AI products that hide their reasoning ask for trust. Products that expose it earn it.
Why do so few AI products let users see or change how the model reasons? I think most AI product design treats the model as a feature. Prompt in, output out, done. But the model’s reasoning is the product. Hiding it doesn’t simplify the experience. It removes the most valuable layer.
Same thing I’ve seen in every design org I’ve led. The best teams weren’t the best-staffed or best-tooled. They were the ones where you could see the reasoning. Why this decision and not that one. What was considered and rejected. What the constraints were. Make the reasoning visible and the output becomes trustworthy instead of just impressive. That’s true for teams. Turns out it’s true for AI too.
What I didn’t expect was how the controls changed the questions. When the Symposium was a black box, people asked broad, safe questions. Once they could configure the thinkers, the questions got sharper. Harder. Designed to exploit the specific frameworks they’d just studied. The controls didn’t just change the output. They changed the input. People who understand the machinery become better questioners. That might be the actual product. (For the record, the Symposium is just an experiment for me to push AI interaction patterns. But I’m learning a lot about what’s possible past the search-box-that-texts-you-back.)
I think this applies way beyond the Symposium. For any AI product where the reasoning matters, the highest-leverage design decision isn’t better output. It’s visible, configurable reasoning. Let people see why the system thinks what it thinks. Let them adjust the weights. Constrain the mode. The output improves because the user improves.

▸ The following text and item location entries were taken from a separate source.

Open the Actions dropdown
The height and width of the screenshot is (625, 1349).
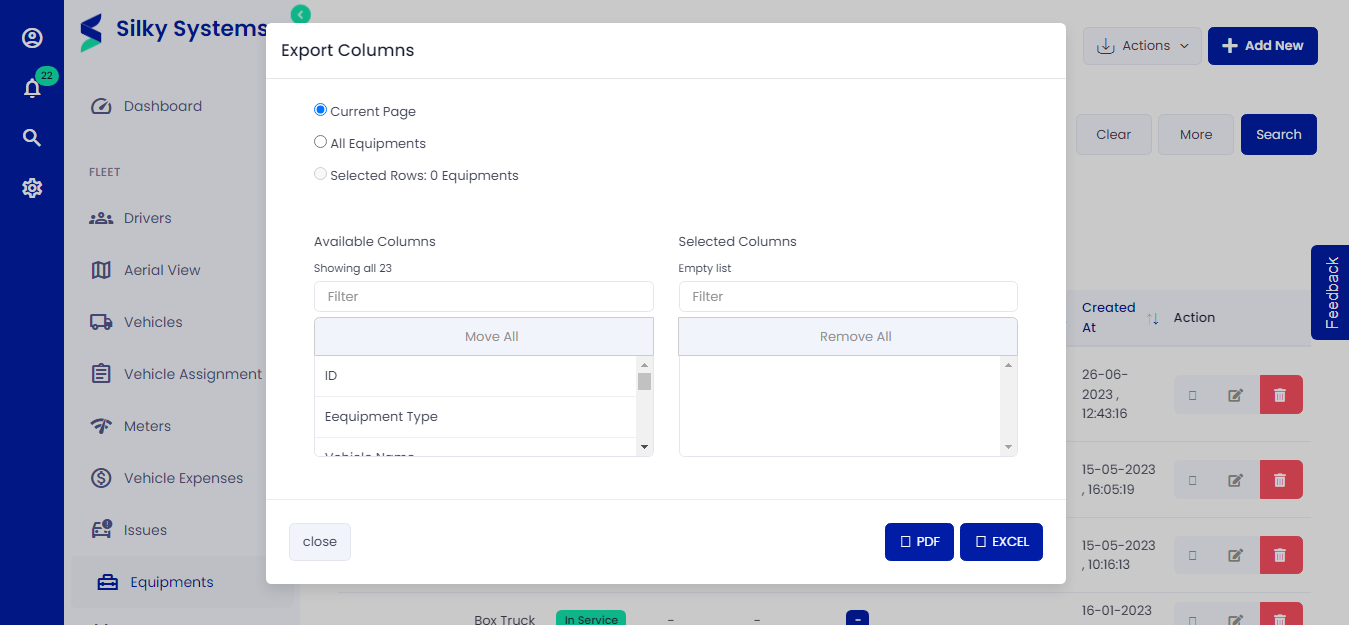1142,46
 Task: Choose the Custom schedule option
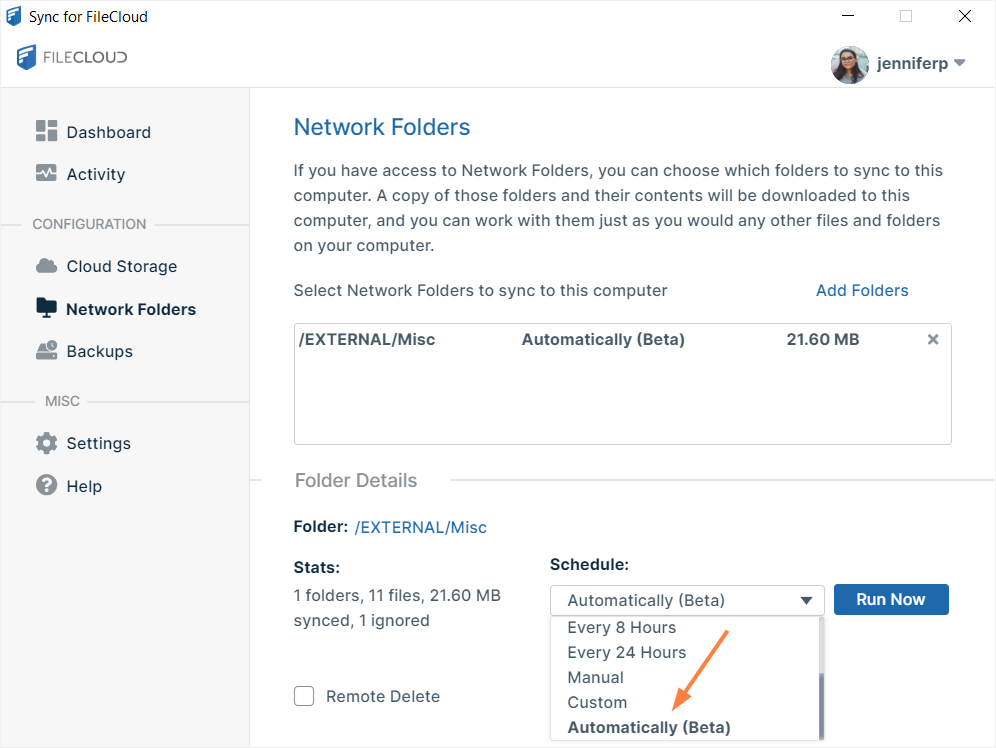[x=597, y=702]
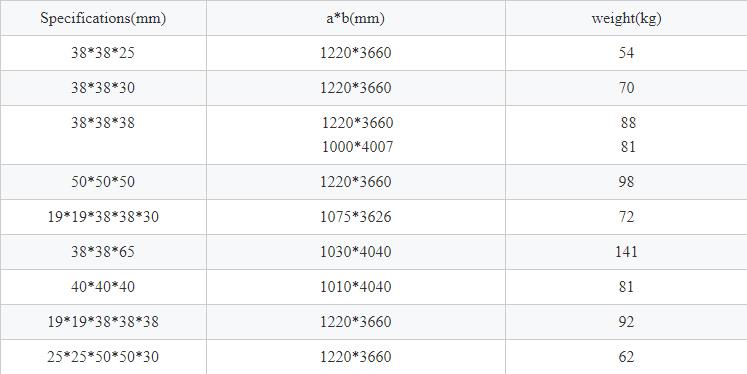Select the 38*38*38 specification cell
Screen dimensions: 747x374
coord(103,135)
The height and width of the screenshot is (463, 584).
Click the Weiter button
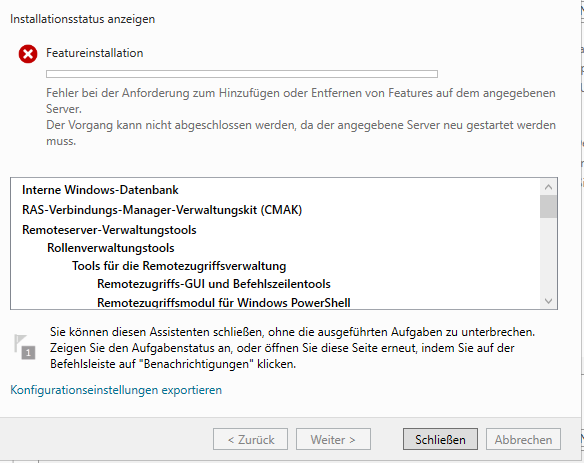[333, 439]
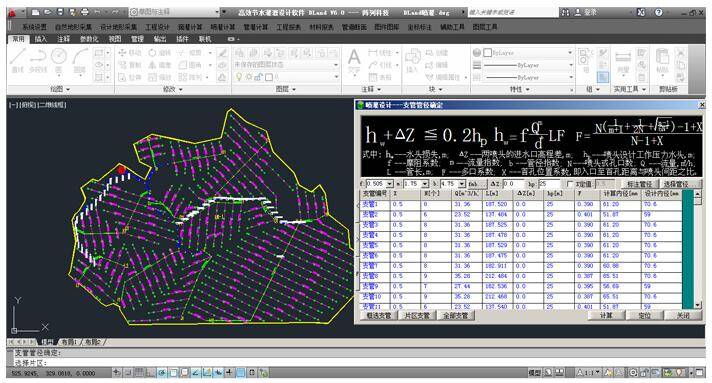Click the hp value input field
Viewport: 712px width, 383px height.
549,184
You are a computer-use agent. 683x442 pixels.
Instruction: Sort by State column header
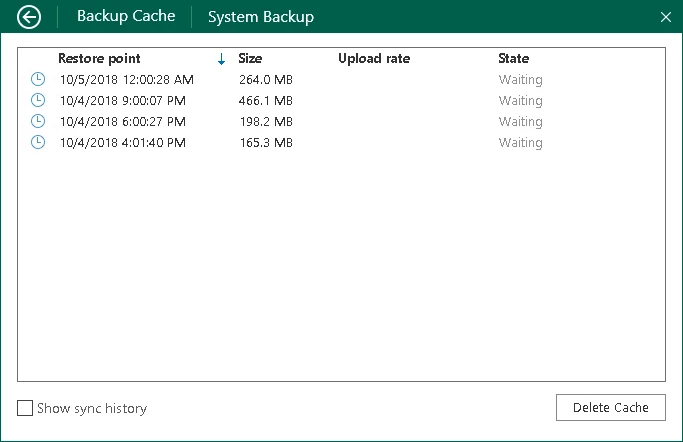point(513,59)
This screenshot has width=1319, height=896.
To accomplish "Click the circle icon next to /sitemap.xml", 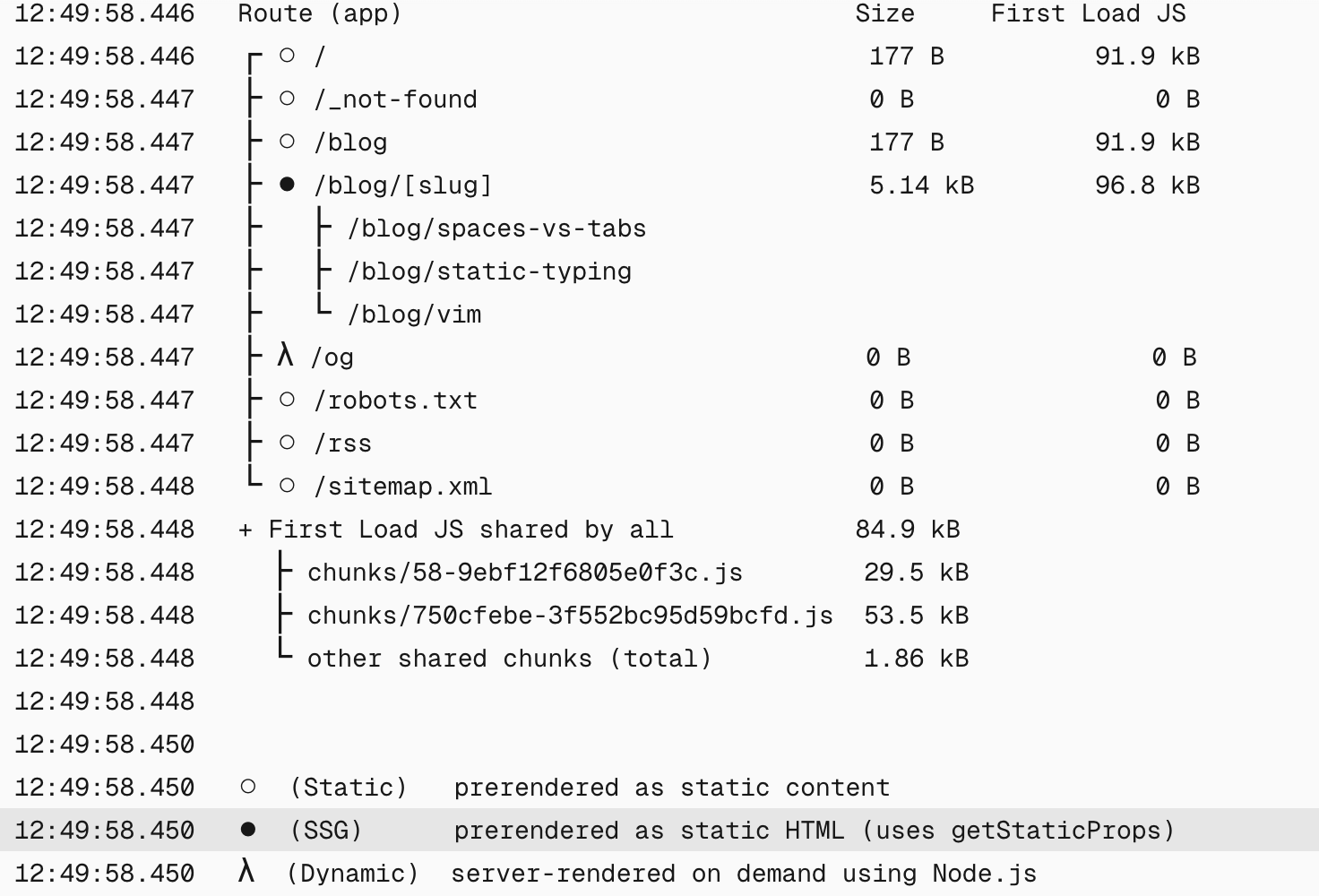I will [287, 486].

The Symposium started as an experiment in sustained disagreement. It turned into something else. Thos has this line I keep thinking about: AI has no taste and no judgment. It can reference a framework but it can’t feel it. That’s probably true. And it’s exactly why the reasoning needs to be visible. If the machine can’t bring judgment, the least we can do is give people the wiring to bring their own.
Ian Alexander
VP of Design — writing on leadership, AI product strategy, and building teams that ship.